● **Dataset entries**
● ● ● ● ●

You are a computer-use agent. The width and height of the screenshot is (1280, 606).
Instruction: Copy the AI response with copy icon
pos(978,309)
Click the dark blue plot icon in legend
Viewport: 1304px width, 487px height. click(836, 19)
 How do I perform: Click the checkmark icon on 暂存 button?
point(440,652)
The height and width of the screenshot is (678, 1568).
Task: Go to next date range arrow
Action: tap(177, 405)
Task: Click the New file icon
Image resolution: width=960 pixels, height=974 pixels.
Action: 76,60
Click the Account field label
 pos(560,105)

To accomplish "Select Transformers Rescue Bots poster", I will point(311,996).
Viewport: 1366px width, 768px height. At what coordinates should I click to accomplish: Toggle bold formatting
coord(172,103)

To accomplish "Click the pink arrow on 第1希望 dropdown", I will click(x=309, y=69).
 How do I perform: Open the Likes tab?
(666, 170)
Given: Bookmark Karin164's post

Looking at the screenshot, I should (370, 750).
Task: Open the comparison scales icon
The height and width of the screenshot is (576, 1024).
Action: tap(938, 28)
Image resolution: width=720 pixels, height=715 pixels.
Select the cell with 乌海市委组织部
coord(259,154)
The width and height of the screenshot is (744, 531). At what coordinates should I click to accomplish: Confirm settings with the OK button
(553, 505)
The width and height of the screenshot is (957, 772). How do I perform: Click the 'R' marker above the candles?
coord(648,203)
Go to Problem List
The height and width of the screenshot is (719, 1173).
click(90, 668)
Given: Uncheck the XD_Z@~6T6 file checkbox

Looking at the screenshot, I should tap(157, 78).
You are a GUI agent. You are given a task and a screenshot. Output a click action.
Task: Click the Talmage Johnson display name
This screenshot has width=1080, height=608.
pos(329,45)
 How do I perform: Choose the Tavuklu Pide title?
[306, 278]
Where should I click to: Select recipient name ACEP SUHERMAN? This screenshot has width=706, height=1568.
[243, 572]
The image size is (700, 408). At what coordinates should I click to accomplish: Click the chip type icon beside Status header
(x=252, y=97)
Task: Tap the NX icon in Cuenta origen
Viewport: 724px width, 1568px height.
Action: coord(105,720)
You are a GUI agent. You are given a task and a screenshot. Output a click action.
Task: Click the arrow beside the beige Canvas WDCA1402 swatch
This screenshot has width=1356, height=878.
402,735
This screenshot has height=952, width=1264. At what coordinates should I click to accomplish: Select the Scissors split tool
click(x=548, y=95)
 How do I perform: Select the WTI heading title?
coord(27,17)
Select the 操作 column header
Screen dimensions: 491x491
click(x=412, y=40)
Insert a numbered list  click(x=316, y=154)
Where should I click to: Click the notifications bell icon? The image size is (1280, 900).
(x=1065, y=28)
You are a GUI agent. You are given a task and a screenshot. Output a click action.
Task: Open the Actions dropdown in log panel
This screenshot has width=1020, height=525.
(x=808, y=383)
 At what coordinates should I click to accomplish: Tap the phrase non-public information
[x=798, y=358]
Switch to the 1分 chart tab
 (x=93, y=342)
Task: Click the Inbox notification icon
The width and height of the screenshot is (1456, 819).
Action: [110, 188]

● ● ● ● ●

● **Action item**
Would you count the lines in the entries that hold "will" and reply with only the count?

● **Written response**
2